Betsy Otto, director of the Water Program at WRI, grew up on the water. “When you live in the Great Lakes region, it’s always close to your consciousness to think about surface water. The Great Lakes are 20% of the world’s surface freshwater, and it’s just part of the culture.”
Yet the Water Program’s most recent achievement required going beyond surface water, to what’s stored underground in aquifers, soil and rock. The new relaunch of the Aqueduct tool for measuring water stress incorporates groundwater for the first time.
The results are not always pretty. Seventeen countries comprising a quarter of the world’s population face extreme water stress, where 80-100% of the water supply available (surface and aquifer) is already in use. “We’re already too close to the margin of using all the water we have,” Otto explains, even before further growth, climate impacts and the specter of drought are factored in.
Now, she goes beyond the problem to discuss some solutions to the threat of a global water crisis with podcast host and WRI Vice President for Communications Lawrence MacDonald.
They trace her path from business consulting early in her career through a greenway project in Chicago, the Hill and Harvard all the way to WRI’s global work, where she now leads a program not just providing a tool—Aqueduct—to understand the crisis, but also researching possible approaches to reducing its impacts. Technology, policy, and better management are all on the table.
The case of Chennai, India’s “Day Zero” has become emblematic in the public understanding of what a water crisis looks like when demand surges past supply. Much of the conversation centers on India, which faces an “existential” threat from water stress, and the policy choices it can take towards better management. Otto recognizes that there was mismanagement, “both in terms of how water was being allocated and used but also the natural ecosystem,” as rapid development took away much of the city’s natural water supply.

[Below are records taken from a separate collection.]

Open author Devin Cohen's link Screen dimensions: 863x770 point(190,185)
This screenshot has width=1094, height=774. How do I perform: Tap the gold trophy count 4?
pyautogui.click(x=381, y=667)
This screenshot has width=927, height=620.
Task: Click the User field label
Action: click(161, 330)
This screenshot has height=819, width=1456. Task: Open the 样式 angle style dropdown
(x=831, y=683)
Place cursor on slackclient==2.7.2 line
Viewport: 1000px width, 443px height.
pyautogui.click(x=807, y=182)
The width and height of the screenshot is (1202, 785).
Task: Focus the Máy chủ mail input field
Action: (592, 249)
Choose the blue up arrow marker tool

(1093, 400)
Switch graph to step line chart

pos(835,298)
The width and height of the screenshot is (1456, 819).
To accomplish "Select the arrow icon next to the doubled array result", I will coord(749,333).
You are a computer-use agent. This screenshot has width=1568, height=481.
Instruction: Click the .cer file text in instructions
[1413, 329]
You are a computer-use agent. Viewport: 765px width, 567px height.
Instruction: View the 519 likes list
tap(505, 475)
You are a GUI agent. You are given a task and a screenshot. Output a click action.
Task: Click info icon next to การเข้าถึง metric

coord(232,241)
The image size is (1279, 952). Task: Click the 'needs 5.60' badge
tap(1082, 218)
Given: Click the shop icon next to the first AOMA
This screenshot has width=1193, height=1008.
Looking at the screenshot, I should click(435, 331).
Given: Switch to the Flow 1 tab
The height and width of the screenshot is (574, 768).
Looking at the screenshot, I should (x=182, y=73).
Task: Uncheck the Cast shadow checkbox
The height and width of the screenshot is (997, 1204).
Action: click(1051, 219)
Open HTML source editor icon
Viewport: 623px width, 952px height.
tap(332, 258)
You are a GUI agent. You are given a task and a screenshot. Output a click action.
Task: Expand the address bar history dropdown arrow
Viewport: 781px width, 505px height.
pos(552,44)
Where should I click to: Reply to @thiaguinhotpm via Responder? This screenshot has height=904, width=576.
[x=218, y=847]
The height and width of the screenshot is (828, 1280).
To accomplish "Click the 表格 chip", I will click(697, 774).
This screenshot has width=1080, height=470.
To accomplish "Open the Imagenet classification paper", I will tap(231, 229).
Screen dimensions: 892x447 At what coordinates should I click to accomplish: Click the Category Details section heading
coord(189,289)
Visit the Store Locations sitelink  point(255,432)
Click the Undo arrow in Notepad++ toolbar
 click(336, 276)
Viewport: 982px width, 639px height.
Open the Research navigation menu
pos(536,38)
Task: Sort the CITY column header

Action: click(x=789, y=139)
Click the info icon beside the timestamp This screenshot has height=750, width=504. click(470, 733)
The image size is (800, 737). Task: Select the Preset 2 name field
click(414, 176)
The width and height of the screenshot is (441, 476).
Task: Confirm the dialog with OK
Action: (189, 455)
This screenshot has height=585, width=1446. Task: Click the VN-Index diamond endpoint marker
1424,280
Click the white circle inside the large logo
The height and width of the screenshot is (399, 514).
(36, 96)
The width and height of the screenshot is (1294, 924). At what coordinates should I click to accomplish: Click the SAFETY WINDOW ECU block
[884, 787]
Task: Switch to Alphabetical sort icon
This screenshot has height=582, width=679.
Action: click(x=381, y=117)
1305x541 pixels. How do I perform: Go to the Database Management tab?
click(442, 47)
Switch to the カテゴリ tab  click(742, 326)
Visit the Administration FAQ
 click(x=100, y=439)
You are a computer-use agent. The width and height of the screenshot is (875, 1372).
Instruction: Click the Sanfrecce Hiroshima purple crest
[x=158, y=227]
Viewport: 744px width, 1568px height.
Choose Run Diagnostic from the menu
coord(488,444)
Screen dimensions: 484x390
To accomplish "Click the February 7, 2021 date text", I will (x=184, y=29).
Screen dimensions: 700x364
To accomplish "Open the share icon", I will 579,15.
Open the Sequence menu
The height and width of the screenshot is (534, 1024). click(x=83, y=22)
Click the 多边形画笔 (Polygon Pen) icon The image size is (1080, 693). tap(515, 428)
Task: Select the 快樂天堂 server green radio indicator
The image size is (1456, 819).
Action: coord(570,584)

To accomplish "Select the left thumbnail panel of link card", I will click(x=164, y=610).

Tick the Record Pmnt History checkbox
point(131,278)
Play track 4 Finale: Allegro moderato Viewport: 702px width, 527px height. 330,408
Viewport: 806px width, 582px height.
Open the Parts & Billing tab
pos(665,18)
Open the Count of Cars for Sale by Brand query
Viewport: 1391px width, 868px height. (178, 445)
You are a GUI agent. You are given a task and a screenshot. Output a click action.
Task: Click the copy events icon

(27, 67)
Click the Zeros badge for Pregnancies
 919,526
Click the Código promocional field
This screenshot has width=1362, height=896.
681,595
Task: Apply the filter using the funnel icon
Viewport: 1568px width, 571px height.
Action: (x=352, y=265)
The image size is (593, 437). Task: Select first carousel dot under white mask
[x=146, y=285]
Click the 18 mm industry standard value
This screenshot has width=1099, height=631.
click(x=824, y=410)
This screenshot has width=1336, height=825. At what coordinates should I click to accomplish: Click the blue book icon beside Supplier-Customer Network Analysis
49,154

Indeed, these “nature-based solutions” to water stress are some of the most promising. Few realize that in the United States, more than half of our drinking water comes from forests—“we tend not to realize how much we rely on forested watersheds, rivers and streams, and wetlands as water supply and filtration,” Otto explained.
Of course, good old-fashioned tech gets its due as well: drip irrigation and water treatment—so-called waste-to-energy could not only provide clean water but alleviate up to 4% of all methane emissions in China, a not-inconsiderable sum when you consider methane’s potent warming potential.
After an episode of optimism, Otto ends on a note of resolve. “We all take it for granted,” she says, but backsliding within the United States on legislation and regulation to protect clean water has left its mark. “At the end of the day it requires governments to step up.”